=== Task input ===
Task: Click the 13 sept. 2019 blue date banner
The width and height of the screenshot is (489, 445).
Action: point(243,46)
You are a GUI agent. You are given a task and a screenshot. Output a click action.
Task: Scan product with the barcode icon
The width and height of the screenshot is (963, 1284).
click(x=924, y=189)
===
=== Task input ===
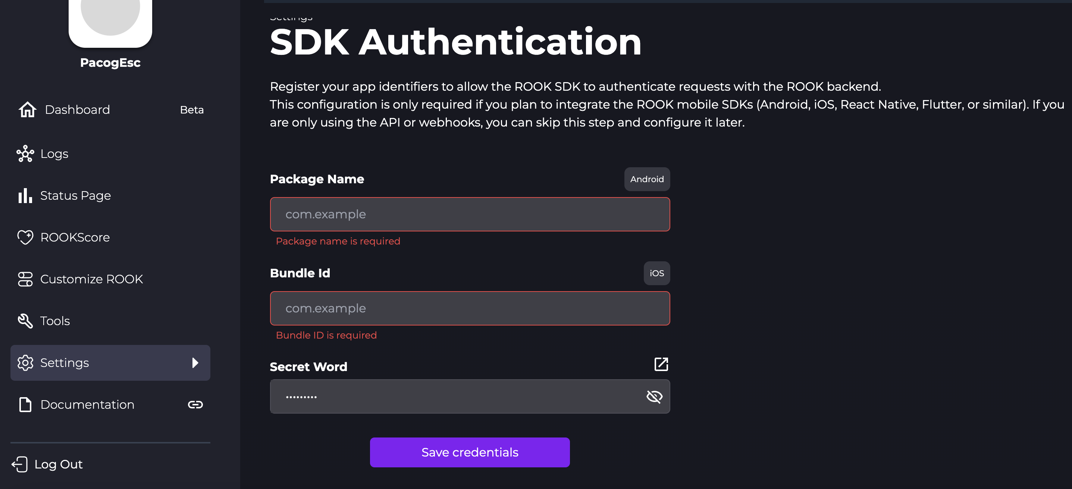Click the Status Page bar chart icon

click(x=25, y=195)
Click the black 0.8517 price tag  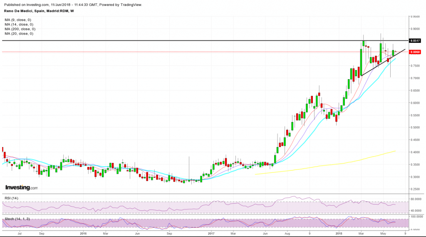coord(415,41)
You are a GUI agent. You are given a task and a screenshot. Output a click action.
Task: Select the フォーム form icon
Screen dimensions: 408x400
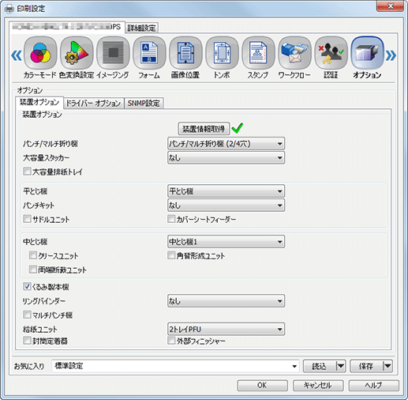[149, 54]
===
▶ **Your instructions**
Set down the lines from the line with "Task: Click the" to the line with "click(x=924, y=189)", both included, word for word.

▶ **Result**
Task: Click the 13 sept. 2019 blue date banner
The width and height of the screenshot is (489, 445).
Action: point(243,46)
You are a GUI agent. You are given a task and a screenshot. Output a click action.
Task: Scan product with the barcode icon
The width and height of the screenshot is (963, 1284).
click(x=924, y=189)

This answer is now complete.